Please restate the following records word for word.

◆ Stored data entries
= = = =

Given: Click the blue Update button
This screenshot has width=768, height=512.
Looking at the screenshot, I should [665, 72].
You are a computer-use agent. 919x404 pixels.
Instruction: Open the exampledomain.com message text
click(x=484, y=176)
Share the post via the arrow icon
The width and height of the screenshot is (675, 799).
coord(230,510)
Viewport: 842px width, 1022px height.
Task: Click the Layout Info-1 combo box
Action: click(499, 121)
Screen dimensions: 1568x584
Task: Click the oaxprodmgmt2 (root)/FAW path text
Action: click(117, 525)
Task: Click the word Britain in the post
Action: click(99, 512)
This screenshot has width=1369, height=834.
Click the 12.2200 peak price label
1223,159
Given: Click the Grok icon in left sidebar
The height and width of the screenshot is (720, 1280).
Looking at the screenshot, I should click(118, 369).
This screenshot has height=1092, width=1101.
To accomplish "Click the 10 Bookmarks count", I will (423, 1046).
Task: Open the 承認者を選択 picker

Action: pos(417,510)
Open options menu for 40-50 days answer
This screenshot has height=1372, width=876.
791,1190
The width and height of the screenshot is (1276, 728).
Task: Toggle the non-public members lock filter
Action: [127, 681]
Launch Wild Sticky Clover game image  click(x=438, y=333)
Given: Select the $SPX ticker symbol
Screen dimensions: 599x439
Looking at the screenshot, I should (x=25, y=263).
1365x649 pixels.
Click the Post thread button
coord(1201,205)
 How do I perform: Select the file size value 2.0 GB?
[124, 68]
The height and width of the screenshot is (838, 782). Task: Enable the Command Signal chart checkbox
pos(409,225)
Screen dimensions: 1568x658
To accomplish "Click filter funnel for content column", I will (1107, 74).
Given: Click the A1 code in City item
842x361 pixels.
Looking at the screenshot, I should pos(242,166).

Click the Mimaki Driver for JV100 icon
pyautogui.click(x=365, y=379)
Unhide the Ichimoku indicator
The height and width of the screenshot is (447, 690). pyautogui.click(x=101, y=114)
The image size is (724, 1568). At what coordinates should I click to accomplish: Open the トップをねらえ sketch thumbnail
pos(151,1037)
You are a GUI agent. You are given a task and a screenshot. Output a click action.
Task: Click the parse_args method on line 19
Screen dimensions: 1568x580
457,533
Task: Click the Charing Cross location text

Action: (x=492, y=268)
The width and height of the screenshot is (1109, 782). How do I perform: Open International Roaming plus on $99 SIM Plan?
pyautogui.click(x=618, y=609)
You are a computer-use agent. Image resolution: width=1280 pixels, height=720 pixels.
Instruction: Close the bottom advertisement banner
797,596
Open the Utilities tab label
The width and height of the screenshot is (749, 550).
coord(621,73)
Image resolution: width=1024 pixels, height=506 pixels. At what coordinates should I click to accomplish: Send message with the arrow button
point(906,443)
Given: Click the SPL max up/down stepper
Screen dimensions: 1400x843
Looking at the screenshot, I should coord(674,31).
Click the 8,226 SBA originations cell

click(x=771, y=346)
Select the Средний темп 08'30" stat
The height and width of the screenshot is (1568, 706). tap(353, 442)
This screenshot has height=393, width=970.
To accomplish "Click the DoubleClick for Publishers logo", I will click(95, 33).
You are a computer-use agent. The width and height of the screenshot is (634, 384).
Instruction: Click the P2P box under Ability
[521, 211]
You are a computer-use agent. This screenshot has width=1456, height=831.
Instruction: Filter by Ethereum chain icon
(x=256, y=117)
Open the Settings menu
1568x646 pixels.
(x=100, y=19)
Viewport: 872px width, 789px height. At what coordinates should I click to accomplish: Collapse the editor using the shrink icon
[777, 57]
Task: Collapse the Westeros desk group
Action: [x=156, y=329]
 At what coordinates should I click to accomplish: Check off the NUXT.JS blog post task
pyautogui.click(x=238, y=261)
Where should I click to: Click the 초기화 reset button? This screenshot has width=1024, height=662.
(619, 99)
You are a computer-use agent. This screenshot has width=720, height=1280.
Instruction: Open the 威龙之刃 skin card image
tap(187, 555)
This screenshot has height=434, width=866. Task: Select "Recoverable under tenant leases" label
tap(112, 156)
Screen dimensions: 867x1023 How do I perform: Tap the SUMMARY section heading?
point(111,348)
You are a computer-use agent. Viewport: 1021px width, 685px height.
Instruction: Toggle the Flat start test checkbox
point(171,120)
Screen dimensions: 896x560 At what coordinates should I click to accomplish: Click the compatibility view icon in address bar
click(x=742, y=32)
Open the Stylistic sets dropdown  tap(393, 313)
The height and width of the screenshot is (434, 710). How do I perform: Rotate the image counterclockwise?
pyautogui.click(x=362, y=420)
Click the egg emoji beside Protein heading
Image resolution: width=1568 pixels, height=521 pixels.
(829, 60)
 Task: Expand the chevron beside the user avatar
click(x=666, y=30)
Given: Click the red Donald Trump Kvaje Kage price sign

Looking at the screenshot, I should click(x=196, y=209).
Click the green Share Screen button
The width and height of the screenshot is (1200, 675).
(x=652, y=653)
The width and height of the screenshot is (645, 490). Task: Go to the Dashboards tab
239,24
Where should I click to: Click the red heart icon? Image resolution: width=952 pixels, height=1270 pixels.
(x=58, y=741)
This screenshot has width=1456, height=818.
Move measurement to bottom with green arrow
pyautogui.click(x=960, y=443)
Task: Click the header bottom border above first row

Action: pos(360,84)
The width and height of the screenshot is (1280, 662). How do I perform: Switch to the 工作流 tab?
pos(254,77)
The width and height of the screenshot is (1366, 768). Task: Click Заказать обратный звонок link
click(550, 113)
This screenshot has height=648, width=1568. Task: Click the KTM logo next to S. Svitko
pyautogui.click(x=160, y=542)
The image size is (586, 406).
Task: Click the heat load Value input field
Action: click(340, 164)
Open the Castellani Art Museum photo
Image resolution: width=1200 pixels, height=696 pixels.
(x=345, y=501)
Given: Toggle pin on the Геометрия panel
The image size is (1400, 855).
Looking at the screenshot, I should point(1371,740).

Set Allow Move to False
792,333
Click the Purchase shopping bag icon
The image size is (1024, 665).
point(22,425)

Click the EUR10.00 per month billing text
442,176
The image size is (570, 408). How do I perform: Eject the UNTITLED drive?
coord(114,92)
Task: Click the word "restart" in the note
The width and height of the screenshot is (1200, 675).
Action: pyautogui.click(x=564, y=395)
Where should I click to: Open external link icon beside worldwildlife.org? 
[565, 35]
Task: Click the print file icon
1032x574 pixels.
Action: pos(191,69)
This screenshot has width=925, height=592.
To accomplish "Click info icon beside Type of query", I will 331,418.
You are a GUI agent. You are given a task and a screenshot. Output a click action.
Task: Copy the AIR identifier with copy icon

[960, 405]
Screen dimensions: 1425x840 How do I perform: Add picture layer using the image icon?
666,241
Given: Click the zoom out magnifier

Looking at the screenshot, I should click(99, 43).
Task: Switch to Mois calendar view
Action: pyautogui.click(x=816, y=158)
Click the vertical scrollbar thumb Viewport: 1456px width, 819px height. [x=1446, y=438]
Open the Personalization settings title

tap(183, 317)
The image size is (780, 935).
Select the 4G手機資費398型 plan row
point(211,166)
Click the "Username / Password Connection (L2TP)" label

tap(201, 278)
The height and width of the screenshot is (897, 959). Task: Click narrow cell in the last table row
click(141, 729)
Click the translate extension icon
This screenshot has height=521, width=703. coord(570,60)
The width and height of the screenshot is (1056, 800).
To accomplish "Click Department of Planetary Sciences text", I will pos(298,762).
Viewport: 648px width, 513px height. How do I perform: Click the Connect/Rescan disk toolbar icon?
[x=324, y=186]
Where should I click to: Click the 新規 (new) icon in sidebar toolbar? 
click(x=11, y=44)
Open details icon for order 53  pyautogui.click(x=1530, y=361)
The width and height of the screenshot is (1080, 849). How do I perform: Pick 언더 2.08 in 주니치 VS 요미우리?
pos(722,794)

= = = =

◆ ANSWER BOX
Given: Click the blue Update button
This screenshot has width=768, height=512.
Looking at the screenshot, I should [665, 72].
You are a computer-use agent. 919x404 pixels.
Instruction: Open the exampledomain.com message text
click(x=484, y=176)
Share the post via the arrow icon
The width and height of the screenshot is (675, 799).
coord(230,510)
Viewport: 842px width, 1022px height.
Task: Click the Layout Info-1 combo box
Action: click(499, 121)
Screen dimensions: 1568x584
Task: Click the oaxprodmgmt2 (root)/FAW path text
Action: click(117, 525)
Task: Click the word Britain in the post
Action: click(99, 512)
This screenshot has width=1369, height=834.
Click the 12.2200 peak price label
1223,159
Given: Click the Grok icon in left sidebar
The height and width of the screenshot is (720, 1280).
Looking at the screenshot, I should click(118, 369).
This screenshot has height=1092, width=1101.
To accomplish "Click the 10 Bookmarks count", I will (423, 1046).
Task: Open the 承認者を選択 picker

Action: pos(417,510)
Open options menu for 40-50 days answer
This screenshot has height=1372, width=876.
791,1190
The width and height of the screenshot is (1276, 728).
Task: Toggle the non-public members lock filter
Action: [127, 681]
Launch Wild Sticky Clover game image  click(x=438, y=333)
Given: Select the $SPX ticker symbol
Screen dimensions: 599x439
Looking at the screenshot, I should (x=25, y=263).
1365x649 pixels.
Click the Post thread button
coord(1201,205)
 How do I perform: Select the file size value 2.0 GB?
[124, 68]
The height and width of the screenshot is (838, 782). Task: Enable the Command Signal chart checkbox
pos(409,225)
Screen dimensions: 1568x658
To accomplish "Click filter funnel for content column", I will (1107, 74).
Given: Click the A1 code in City item
842x361 pixels.
Looking at the screenshot, I should pos(242,166).

Click the Mimaki Driver for JV100 icon
pyautogui.click(x=365, y=379)
Unhide the Ichimoku indicator
The height and width of the screenshot is (447, 690). pyautogui.click(x=101, y=114)
The image size is (724, 1568). At what coordinates should I click to accomplish: Open the トップをねらえ sketch thumbnail
pos(151,1037)
You are a GUI agent. You are given a task and a screenshot. Output a click action.
Task: Click the parse_args method on line 19
Screen dimensions: 1568x580
457,533
Task: Click the Charing Cross location text

Action: (x=492, y=268)
The width and height of the screenshot is (1109, 782). How do I perform: Open International Roaming plus on $99 SIM Plan?
pyautogui.click(x=618, y=609)
You are a computer-use agent. Image resolution: width=1280 pixels, height=720 pixels.
Instruction: Close the bottom advertisement banner
797,596
Open the Utilities tab label
The width and height of the screenshot is (749, 550).
coord(621,73)
Image resolution: width=1024 pixels, height=506 pixels. At what coordinates should I click to accomplish: Send message with the arrow button
point(906,443)
Given: Click the SPL max up/down stepper
Screen dimensions: 1400x843
Looking at the screenshot, I should coord(674,31).
Click the 8,226 SBA originations cell

click(x=771, y=346)
Select the Средний темп 08'30" stat
The height and width of the screenshot is (1568, 706). tap(353, 442)
This screenshot has height=393, width=970.
To accomplish "Click the DoubleClick for Publishers logo", I will click(95, 33).
You are a computer-use agent. The width and height of the screenshot is (634, 384).
Instruction: Click the P2P box under Ability
[521, 211]
You are a computer-use agent. This screenshot has width=1456, height=831.
Instruction: Filter by Ethereum chain icon
(x=256, y=117)
Open the Settings menu
1568x646 pixels.
(x=100, y=19)
Viewport: 872px width, 789px height. At what coordinates should I click to accomplish: Collapse the editor using the shrink icon
[777, 57]
Task: Collapse the Westeros desk group
Action: [x=156, y=329]
 At what coordinates should I click to accomplish: Check off the NUXT.JS blog post task
pyautogui.click(x=238, y=261)
Where should I click to: Click the 초기화 reset button? This screenshot has width=1024, height=662.
(619, 99)
You are a computer-use agent. This screenshot has width=720, height=1280.
Instruction: Open the 威龙之刃 skin card image
tap(187, 555)
This screenshot has height=434, width=866. Task: Select "Recoverable under tenant leases" label
tap(112, 156)
Screen dimensions: 867x1023 How do I perform: Tap the SUMMARY section heading?
point(111,348)
You are a computer-use agent. Viewport: 1021px width, 685px height.
Instruction: Toggle the Flat start test checkbox
point(171,120)
Screen dimensions: 896x560 At what coordinates should I click to accomplish: Click the compatibility view icon in address bar
click(x=742, y=32)
Open the Stylistic sets dropdown  tap(393, 313)
The height and width of the screenshot is (434, 710). How do I perform: Rotate the image counterclockwise?
pyautogui.click(x=362, y=420)
Click the egg emoji beside Protein heading
Image resolution: width=1568 pixels, height=521 pixels.
(829, 60)
 Task: Expand the chevron beside the user avatar
click(x=666, y=30)
Given: Click the red Donald Trump Kvaje Kage price sign

Looking at the screenshot, I should click(x=196, y=209).
Click the green Share Screen button
The width and height of the screenshot is (1200, 675).
(x=652, y=653)
The width and height of the screenshot is (645, 490). Task: Go to the Dashboards tab
239,24
Where should I click to: Click the red heart icon? Image resolution: width=952 pixels, height=1270 pixels.
(x=58, y=741)
This screenshot has width=1456, height=818.
Move measurement to bottom with green arrow
pyautogui.click(x=960, y=443)
Task: Click the header bottom border above first row

Action: pos(360,84)
The width and height of the screenshot is (1280, 662). How do I perform: Switch to the 工作流 tab?
pos(254,77)
The width and height of the screenshot is (1366, 768). Task: Click Заказать обратный звонок link
click(550, 113)
This screenshot has height=648, width=1568. Task: Click the KTM logo next to S. Svitko
pyautogui.click(x=160, y=542)
The image size is (586, 406).
Task: Click the heat load Value input field
Action: click(340, 164)
Open the Castellani Art Museum photo
Image resolution: width=1200 pixels, height=696 pixels.
(x=345, y=501)
Given: Toggle pin on the Геометрия panel
The image size is (1400, 855).
Looking at the screenshot, I should point(1371,740).

Set Allow Move to False
792,333
Click the Purchase shopping bag icon
The image size is (1024, 665).
point(22,425)

Click the EUR10.00 per month billing text
442,176
The image size is (570, 408). How do I perform: Eject the UNTITLED drive?
coord(114,92)
Task: Click the word "restart" in the note
The width and height of the screenshot is (1200, 675).
Action: pyautogui.click(x=564, y=395)
Where should I click to: Open external link icon beside worldwildlife.org? 
[565, 35]
Task: Click the print file icon
1032x574 pixels.
Action: pos(191,69)
This screenshot has width=925, height=592.
To accomplish "Click info icon beside Type of query", I will 331,418.
You are a GUI agent. You are given a task and a screenshot. Output a click action.
Task: Copy the AIR identifier with copy icon

[960, 405]
Screen dimensions: 1425x840 How do I perform: Add picture layer using the image icon?
666,241
Given: Click the zoom out magnifier

Looking at the screenshot, I should click(99, 43).
Task: Switch to Mois calendar view
Action: pyautogui.click(x=816, y=158)
Click the vertical scrollbar thumb Viewport: 1456px width, 819px height. [x=1446, y=438]
Open the Personalization settings title

tap(183, 317)
The image size is (780, 935).
Select the 4G手機資費398型 plan row
point(211,166)
Click the "Username / Password Connection (L2TP)" label

tap(201, 278)
The height and width of the screenshot is (897, 959). Task: Click narrow cell in the last table row
click(141, 729)
Click the translate extension icon
This screenshot has height=521, width=703. coord(570,60)
The width and height of the screenshot is (1056, 800).
To accomplish "Click Department of Planetary Sciences text", I will pos(298,762).
Viewport: 648px width, 513px height. How do I perform: Click the Connect/Rescan disk toolbar icon?
[x=324, y=186]
Where should I click to: Click the 新規 (new) icon in sidebar toolbar? 
click(x=11, y=44)
Open details icon for order 53  pyautogui.click(x=1530, y=361)
The width and height of the screenshot is (1080, 849). How do I perform: Pick 언더 2.08 in 주니치 VS 요미우리?
pos(722,794)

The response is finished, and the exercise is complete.